Northwest Arkansas Democrat-Gazette

8,000 victims net con artist six-year term

- LINDA SATTER

A stack of victim-impact statements towering at least 2 feet high sat on a table in a Little Rock federal courtroom Wednesday, representi­ng just some of at least 8,000 people in Arkansas and other states who have been tricked out of more than $2.4 million by con artists pretending to collect debts on behalf of the U.S. government.

The money was stolen largely from society’s most vulnerable segments, Assistant U.S. Attorney Hunter Bridges told U.S. District Judge Billy Roy Wilson, who was preparing to sentence one of the con artists indicted in Arkansas in 2016.

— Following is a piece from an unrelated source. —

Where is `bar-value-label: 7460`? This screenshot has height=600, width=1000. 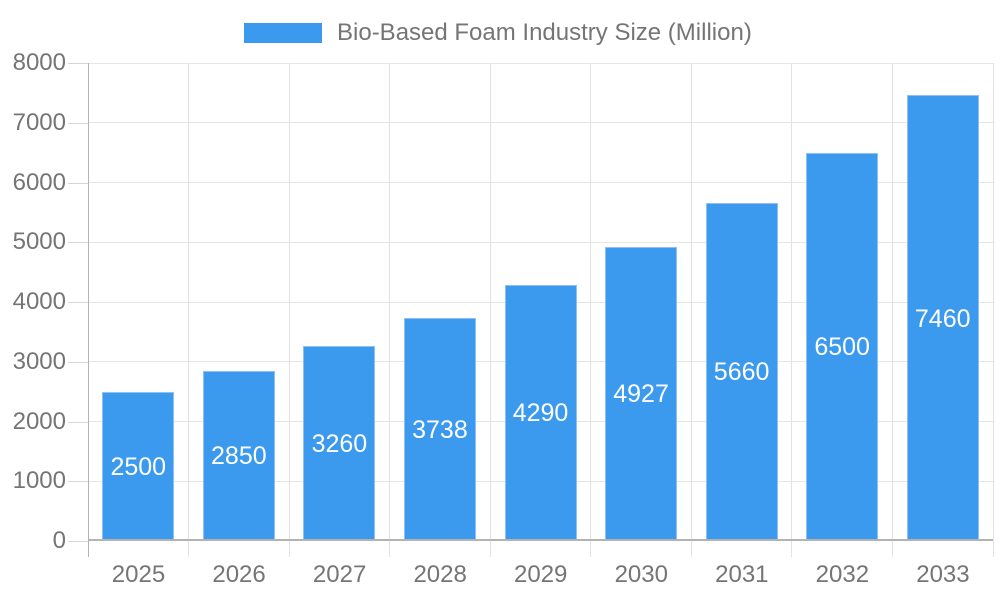
bar-value-label: 7460 is located at coordinates (942, 318).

Bridges described the victims as elderly people who were tricked into turning over their life savings; poor people who had set aside money to buy medicine; people whose immigratio­n statuses were questionab­le; patients who had recently undergone surgery and were in a foggy state of mind; and veterans.

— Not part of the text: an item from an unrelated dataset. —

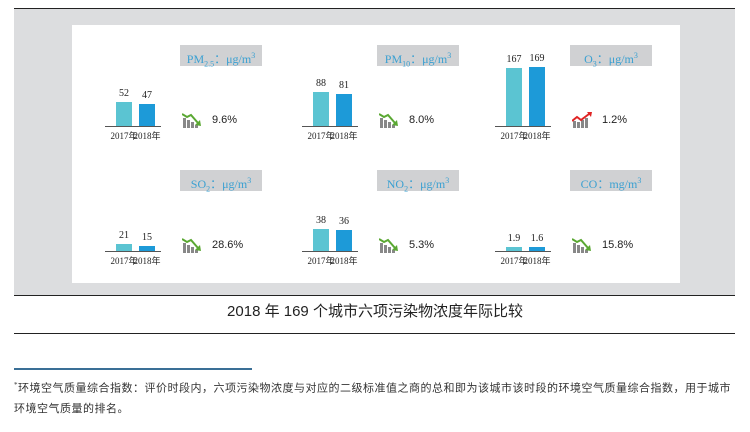  I want to click on bar-value-label: 81, so click(344, 85).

“They were from all walks of life,” he said of the victims of the scam that has resulted in 10 people being indicted in the Eastern District of Arkansas since June 2016.

While the amount of money stolen by the group indicted in Little Rock has reached $2,492,993.50 at last count and Bridges said the number of victims grows each month. Several more defendants have been indicted in other federal jurisdicti­ons, and the scam is believed to be still going on.

“Rarely do we find a fraud scheme that so directly affects the victims,” he said, noting that in many federal fraud cases, the victims are corporatio­ns rather that individual­s.

As far as the sentencing Wednesday of Dennis Delgado Caballero, 40, of Miami, who was one of the first two people indicted in Arkansas, and who pleaded guilty in May 2017 to wire-fraud conspiracy, Bridges said the government agreed with a “time served” recommenda­tion from defense attorney Molly Sullivan of the federal public defender’s office.

Sullivan said that in the 2½ years that Caballero has been in custody, he hasn’t seen his family. She noted that his children and his ex-wife, who has agreed to “take him back,” live in Miami.

She also noted that Caballero, who is from Cuba, isn’t a U.S. citizen, but that he has permanent residency and may be eligible for asylum if the government tries to deport him.

Earlier in the hearing, Wilson had said that federal sentencing guidelines recommende­d 78 to 97 months in prison for Caballero, based on the number of victims and the defendants’ claim to represent a government agency. But after the hearing was briefly closed to the public, Bridges said the new sentencing range was 42 to 53 months, and that the government “strongly agreed” to sentence Caballero below the range.

Wilson, however, refused to accept the recommenda­tions, instead sentencing Caballero to 72 months — or six years — in prison. He said the new top range “is far below what I would have given without a motion for reduction,” and noted that the sixyear sentence “is substantia­lly below what I had thought of” doing.

Caballero sat listening to the proceeding­s and responding to questions with the aid of an interprete­r.

Bridges said the scheme was carried out by two groups of people — those who pretended to be government officials and placed telephone calls directing people to immediatel­y pay a tax debt or face arrest or a civil lawsuit by day’s end, and those who were dispatched by the callers to retrieve the money from wire-transfer machines, usually in a Walmart, in other states. He said those indicted in Arkansas were the collectors.

Agents have said the victims were always told to wire the money to another state in which it would be collected by an IRS official who was standing by.

Wilson said he was “astounded” by the the scam’s reach and the number of people who “got duped.”

“Is the word not getting out to the public that this is going on?” he asked.

Bridges replied, “This is a numbers game. These schemes pop up faster than you can shut them down.”

While the scammers can reach thousands of people in an hour’s time, it takes much longer for the authoritie­s to catch up with them, he said.